= Dolphin Action and Protection Group =

South African organization, founded 1977

Dolphin Action and Protection Group is a non-governmental organization in South Africa which campaigns for the protection and conservation of dolphins and whales (cetaceans). The group was founded in 1977 by Nan Rice. DAPG has since then broadened its role and activities and has run many national educational and fundraising campaigns. Thousands of educational DAPG pamphlets are distributed each year through schools and libraries and also to fishermen and merchant vessels to prevent dumping of plastics at sea.

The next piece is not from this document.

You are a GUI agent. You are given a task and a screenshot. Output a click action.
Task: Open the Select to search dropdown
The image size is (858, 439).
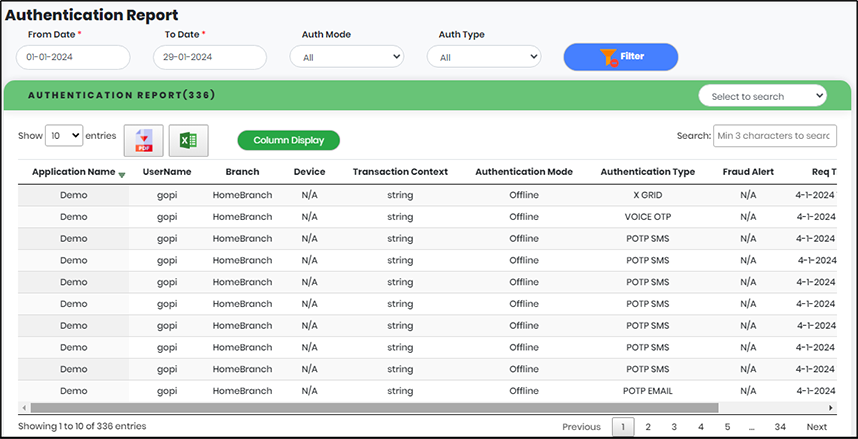click(x=762, y=96)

DAPG has also campaigned against high seas pelagic drift-netting which kills cetacean caught in the drift nets, and succeeded in phasing out this fishing technique in the southern Indian and Atlantic oceans. DAPG has collaborated with Marine and Coastal Management in the formation of a South African Whale Disentanglement Unit.

==Campaigns==
- Save the Whales;
- Save Antarctica;
- Dolphins Should Be Free
- Save Our Sea Life – Prevent Plastic Pollution.
- Save the Great White Shark

==Publicity==
DAPG hit headlines in May 2009 when a decision by a pod of whales to strand themselves on the beach at Kommetjie made news on CNN and BBC. DAPG immediately got into action and started calling up its trained volunteers to go to assist. Nan Rice, head of the Dolphin Action and Protection group said "mass strandings are extremely stressful for whales and to save stranding whales is an extremely difficult task".

DAPG had an important function in making South Africa the first country in the world to protect the great white shark in 1991. Key persons involved in making the protection possible were Nan Rice (DAPG), Leonard Compagno (University of Cape Town) and Theo Ferreira (former white shark fisherman).